**Work instruction:** Only these lines of the data below are wanted: the one with "Task: Open the three-dot more options menu", the one with "The width and height of the screenshot is (1484, 558).", and any lines between them, each repeated exactly.

**Source information:**
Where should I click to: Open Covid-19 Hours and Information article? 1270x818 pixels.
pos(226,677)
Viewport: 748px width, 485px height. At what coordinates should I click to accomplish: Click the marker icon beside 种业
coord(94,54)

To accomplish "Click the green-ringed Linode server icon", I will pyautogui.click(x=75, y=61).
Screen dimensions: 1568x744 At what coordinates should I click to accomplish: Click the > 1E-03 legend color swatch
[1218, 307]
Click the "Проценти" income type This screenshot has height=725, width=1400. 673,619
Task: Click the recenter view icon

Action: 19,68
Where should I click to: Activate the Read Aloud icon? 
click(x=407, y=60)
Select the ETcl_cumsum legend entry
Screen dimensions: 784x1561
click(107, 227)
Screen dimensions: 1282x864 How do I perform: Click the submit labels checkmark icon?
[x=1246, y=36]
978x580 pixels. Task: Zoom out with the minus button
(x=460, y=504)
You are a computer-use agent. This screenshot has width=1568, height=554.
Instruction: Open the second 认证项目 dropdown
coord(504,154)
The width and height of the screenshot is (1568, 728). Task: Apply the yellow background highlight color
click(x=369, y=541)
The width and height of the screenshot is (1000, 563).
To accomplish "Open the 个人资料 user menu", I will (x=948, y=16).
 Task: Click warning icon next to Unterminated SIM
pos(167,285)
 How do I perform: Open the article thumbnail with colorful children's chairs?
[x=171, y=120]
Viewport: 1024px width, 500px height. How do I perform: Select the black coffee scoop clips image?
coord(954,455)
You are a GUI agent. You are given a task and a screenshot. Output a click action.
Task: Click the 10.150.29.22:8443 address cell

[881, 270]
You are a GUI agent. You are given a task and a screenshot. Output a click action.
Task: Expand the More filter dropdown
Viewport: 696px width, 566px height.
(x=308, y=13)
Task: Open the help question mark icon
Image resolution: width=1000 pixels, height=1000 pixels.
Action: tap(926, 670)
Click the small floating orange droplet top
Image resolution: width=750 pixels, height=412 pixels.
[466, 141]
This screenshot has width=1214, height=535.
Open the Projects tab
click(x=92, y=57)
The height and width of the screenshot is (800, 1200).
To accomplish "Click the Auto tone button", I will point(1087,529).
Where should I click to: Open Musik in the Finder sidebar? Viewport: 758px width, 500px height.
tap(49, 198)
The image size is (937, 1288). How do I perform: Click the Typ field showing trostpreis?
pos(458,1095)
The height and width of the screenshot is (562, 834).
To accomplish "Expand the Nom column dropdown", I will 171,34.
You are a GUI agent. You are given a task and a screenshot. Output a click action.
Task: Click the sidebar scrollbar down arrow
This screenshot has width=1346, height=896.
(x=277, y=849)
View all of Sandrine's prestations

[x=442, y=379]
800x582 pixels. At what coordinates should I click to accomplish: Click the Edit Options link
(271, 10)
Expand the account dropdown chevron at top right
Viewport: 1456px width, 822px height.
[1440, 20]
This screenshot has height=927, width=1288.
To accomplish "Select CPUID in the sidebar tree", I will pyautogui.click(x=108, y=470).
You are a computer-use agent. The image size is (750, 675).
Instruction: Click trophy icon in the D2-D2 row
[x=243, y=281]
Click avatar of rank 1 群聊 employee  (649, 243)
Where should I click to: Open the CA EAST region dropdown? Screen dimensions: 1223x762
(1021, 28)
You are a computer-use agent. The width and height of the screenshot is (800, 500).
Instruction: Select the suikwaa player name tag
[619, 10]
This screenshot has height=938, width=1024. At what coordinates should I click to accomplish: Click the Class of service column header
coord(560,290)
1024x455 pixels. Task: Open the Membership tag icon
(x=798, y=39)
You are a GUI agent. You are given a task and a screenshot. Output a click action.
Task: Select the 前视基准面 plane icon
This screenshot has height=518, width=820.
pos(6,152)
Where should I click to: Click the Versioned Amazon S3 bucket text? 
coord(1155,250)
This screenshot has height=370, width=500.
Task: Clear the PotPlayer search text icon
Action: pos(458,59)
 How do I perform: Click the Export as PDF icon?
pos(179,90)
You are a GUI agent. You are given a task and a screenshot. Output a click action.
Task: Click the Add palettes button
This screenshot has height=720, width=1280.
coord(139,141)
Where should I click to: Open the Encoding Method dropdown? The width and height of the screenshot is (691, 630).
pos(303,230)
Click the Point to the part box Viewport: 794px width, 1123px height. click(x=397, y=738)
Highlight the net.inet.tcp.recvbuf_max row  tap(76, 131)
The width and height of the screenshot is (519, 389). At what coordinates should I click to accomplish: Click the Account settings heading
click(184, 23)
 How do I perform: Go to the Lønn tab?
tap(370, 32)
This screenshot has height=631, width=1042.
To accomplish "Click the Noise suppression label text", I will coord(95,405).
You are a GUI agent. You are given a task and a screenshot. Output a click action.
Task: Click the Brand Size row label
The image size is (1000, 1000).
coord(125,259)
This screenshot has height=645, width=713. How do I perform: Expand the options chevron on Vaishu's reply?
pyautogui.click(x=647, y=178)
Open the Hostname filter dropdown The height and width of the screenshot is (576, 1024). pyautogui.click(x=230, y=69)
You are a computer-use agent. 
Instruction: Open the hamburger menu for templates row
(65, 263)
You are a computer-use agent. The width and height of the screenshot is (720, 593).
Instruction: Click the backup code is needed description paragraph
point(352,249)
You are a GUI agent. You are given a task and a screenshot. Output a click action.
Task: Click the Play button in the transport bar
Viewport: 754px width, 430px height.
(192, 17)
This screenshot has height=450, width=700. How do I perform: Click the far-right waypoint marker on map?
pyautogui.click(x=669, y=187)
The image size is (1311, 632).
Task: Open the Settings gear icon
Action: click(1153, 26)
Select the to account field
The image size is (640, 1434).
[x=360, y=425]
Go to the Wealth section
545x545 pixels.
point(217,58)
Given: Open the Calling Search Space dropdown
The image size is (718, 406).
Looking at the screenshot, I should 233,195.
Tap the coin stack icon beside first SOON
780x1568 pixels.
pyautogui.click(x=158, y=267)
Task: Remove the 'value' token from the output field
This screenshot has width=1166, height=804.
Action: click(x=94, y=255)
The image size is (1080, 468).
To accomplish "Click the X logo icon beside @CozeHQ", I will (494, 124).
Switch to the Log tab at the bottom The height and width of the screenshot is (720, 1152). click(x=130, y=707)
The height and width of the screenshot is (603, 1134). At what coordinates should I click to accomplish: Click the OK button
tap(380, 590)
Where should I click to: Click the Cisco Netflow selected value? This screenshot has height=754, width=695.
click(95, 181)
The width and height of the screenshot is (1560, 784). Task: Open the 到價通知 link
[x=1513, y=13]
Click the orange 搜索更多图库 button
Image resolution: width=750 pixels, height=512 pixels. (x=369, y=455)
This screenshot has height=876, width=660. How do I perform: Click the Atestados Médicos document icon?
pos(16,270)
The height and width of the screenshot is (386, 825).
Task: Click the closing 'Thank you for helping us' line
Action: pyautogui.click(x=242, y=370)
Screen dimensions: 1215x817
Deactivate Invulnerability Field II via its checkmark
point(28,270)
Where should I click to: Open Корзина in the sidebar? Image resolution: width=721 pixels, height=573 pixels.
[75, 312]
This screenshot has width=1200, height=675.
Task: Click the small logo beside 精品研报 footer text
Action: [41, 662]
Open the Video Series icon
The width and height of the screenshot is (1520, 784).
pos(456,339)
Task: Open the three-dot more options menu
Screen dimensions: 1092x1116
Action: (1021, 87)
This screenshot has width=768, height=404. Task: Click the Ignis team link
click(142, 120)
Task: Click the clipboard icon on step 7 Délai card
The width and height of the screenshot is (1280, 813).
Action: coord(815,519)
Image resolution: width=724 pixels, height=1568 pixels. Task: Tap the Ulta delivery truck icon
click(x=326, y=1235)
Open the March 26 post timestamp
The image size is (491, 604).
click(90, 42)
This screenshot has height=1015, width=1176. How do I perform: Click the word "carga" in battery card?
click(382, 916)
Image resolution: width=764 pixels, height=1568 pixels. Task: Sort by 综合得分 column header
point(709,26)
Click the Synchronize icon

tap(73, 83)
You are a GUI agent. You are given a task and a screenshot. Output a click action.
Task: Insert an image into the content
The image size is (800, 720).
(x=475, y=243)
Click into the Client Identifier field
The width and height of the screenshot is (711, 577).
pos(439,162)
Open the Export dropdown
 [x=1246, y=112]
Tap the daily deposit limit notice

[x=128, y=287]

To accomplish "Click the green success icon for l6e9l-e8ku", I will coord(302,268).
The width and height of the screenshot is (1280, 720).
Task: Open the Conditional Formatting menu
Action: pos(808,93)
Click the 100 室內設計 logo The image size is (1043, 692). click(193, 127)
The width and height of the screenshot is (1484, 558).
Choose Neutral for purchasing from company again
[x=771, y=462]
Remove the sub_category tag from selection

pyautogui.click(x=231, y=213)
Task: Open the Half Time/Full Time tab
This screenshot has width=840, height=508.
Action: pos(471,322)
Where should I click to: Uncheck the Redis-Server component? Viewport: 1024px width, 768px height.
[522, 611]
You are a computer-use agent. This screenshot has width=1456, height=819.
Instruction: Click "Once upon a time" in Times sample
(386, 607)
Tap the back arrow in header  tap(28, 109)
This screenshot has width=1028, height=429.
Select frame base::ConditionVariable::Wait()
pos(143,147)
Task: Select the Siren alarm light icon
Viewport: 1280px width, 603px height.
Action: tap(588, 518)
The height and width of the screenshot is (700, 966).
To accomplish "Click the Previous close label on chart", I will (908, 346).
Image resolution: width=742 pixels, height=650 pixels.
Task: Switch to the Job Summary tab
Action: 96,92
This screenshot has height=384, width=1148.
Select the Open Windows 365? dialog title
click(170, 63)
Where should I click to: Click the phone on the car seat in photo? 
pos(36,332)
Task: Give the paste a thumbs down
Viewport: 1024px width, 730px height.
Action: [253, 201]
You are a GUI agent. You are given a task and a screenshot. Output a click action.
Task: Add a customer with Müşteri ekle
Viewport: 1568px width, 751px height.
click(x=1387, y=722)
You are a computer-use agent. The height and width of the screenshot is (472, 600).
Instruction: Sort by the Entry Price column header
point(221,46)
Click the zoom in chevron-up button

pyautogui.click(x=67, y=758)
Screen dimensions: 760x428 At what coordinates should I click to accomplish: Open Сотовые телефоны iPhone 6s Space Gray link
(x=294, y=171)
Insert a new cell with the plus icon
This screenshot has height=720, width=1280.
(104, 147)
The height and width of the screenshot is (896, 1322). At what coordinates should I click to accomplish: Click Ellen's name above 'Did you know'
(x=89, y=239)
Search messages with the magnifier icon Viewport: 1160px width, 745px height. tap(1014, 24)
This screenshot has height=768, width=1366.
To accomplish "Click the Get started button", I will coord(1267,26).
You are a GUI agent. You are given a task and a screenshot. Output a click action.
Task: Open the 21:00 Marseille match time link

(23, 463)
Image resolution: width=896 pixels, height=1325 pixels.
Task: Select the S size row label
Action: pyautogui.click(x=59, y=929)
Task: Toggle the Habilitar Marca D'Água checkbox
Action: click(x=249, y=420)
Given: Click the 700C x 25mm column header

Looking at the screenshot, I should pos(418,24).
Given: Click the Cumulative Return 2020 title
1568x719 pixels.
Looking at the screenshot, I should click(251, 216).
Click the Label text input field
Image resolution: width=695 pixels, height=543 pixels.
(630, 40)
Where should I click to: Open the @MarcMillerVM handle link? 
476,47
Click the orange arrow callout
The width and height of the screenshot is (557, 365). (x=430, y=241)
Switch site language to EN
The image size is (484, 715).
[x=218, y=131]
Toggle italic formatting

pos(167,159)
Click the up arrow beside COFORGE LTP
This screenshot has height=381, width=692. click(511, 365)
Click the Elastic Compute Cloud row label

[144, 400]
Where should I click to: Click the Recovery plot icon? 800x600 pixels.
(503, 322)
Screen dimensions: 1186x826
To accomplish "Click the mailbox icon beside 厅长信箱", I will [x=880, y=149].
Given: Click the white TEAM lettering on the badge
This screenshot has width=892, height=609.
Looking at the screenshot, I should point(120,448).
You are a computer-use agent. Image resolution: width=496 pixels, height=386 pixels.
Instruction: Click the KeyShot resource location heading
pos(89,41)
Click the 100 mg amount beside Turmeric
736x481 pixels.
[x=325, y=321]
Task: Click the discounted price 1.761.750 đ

**Result of the exercise:**
Task: Open the three-dot more options menu
Screen dimensions: 1092x1116
Action: (1021, 87)
This screenshot has width=768, height=404. Task: Click the Ignis team link
click(142, 120)
Task: Click the clipboard icon on step 7 Délai card
The width and height of the screenshot is (1280, 813).
Action: coord(815,519)
Image resolution: width=724 pixels, height=1568 pixels. Task: Tap the Ulta delivery truck icon
click(x=326, y=1235)
Open the March 26 post timestamp
The image size is (491, 604).
click(90, 42)
This screenshot has height=1015, width=1176. How do I perform: Click the word "carga" in battery card?
click(382, 916)
Image resolution: width=764 pixels, height=1568 pixels. Task: Sort by 综合得分 column header
point(709,26)
Click the Synchronize icon

tap(73, 83)
You are a GUI agent. You are given a task and a screenshot. Output a click action.
Task: Insert an image into the content
The image size is (800, 720).
(x=475, y=243)
Click into the Client Identifier field
The width and height of the screenshot is (711, 577).
pos(439,162)
Open the Export dropdown
 [x=1246, y=112]
Tap the daily deposit limit notice

[x=128, y=287]

To accomplish "Click the green success icon for l6e9l-e8ku", I will coord(302,268).
The width and height of the screenshot is (1280, 720).
Task: Open the Conditional Formatting menu
Action: pos(808,93)
Click the 100 室內設計 logo The image size is (1043, 692). click(193, 127)
The width and height of the screenshot is (1484, 558).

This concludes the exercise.